Mattia wrote the first version of POE::Loop::Wx based on the POE example loops, and I maintain it - although there hasn't been much to maintain. If you have patches to make POE::Loop::Wx better, let me know. I'll also get one of my coders to look at your modules and see if there are any ideas they can use to improve POE::Loop::Wx, although I suspect it is a fundamentally different approach that may not transfer.

For our projects, we finally dropped using HTTP and went with PoCoClientTCP and PoCoServerTCP - we got faster performance, less blocking, better control over streaming, etc. Putting a few strategic wxTheApp->Yield(); calls in our code also seems to have helped alleviate any perceived blocking issues.

HTH,

Mike.



On 17/12/07 09:33 PM, Eric Wilhelm wrote:
# from Foo JH
# on Monday 17 December 2007 19:11:

I've asked this question before, and the collective wisdom in the
wxPerl community is steering towards the use of POE instead.

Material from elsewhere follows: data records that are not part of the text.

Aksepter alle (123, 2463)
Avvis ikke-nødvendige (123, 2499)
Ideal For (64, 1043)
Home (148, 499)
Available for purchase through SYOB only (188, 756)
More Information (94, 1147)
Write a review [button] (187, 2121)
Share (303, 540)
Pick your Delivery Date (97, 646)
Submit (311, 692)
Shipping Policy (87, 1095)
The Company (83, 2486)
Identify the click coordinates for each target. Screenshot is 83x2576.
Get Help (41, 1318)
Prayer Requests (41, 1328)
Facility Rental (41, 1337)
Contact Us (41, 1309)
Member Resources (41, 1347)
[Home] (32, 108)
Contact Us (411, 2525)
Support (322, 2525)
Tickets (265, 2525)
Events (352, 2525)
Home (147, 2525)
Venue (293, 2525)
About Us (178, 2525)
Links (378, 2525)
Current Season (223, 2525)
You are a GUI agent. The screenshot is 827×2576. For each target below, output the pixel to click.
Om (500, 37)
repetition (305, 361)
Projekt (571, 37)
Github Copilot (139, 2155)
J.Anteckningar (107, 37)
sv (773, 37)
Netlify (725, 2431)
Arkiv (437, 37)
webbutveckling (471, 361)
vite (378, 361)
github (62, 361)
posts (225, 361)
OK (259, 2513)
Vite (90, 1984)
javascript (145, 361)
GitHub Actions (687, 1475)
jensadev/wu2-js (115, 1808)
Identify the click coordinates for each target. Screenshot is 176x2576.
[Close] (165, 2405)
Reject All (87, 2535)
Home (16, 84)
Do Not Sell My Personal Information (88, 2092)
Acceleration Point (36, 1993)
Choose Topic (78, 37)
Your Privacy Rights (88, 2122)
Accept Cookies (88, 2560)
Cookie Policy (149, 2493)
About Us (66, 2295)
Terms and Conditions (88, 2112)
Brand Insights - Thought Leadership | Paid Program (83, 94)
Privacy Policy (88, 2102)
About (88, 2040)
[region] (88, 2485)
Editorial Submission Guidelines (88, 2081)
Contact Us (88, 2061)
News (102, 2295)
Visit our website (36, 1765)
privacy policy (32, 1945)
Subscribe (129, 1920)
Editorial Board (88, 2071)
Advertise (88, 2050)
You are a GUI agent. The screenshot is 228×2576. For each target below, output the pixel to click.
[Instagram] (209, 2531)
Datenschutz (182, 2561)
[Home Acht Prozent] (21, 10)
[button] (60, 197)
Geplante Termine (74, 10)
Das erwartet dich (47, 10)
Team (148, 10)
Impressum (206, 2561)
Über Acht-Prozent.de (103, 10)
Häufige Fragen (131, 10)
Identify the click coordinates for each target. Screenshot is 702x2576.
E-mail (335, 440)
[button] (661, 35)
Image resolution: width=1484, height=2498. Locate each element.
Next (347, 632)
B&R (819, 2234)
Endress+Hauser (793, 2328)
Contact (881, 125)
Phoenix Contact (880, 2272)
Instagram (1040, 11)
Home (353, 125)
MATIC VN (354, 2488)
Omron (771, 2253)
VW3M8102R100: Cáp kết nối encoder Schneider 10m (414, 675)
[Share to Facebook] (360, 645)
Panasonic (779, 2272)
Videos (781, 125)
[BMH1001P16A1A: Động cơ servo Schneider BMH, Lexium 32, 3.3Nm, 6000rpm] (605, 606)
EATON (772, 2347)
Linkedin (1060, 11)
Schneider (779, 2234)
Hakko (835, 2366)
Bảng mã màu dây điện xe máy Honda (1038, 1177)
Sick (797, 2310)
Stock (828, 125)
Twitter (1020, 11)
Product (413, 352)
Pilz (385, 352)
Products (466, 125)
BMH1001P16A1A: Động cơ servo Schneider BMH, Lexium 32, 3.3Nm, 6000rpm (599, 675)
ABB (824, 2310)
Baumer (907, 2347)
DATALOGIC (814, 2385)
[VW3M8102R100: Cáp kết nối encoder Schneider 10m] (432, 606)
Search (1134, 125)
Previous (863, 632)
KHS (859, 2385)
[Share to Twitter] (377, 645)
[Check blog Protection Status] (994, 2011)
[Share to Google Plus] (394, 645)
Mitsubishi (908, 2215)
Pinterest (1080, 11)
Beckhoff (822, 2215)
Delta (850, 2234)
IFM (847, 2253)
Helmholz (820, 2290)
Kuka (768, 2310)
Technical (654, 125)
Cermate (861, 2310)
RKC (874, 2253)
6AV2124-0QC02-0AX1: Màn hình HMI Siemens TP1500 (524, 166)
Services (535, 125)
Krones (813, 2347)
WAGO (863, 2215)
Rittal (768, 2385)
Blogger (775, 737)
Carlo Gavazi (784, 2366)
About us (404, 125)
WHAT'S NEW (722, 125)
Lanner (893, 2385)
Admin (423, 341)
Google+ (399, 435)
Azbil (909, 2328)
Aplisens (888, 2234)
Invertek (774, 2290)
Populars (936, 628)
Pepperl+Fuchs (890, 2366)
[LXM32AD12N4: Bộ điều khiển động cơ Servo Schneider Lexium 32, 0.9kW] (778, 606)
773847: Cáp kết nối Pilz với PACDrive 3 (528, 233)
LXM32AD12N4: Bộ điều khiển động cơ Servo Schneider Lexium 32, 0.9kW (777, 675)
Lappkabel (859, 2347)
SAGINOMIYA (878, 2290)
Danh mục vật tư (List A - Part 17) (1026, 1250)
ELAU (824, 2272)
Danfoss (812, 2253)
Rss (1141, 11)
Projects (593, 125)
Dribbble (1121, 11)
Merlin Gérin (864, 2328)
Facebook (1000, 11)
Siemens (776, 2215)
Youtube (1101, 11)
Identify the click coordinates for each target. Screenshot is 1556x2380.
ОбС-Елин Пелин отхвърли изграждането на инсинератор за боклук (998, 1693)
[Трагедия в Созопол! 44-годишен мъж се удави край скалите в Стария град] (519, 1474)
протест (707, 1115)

You may
want to consider that.

I looked at that approach in dotReader and concluded that the Wx::POE was using a (rather lazy) heartbeat. Wanting something more aggressive, I wrote MultiTask::Manager and MultiTask::Minion and hooked them to the wx idle event (plus LWP::Iterator::UserAgent.)

It does exactly what you're asking about -- non-blocking http requests.

Perhaps that could be done with Wx::POE, but the POE interface left a bad taste in my mouth.

It's all in the dotReader distro on CPAN. They could be torn-off into separate distros, but need some docs and tests.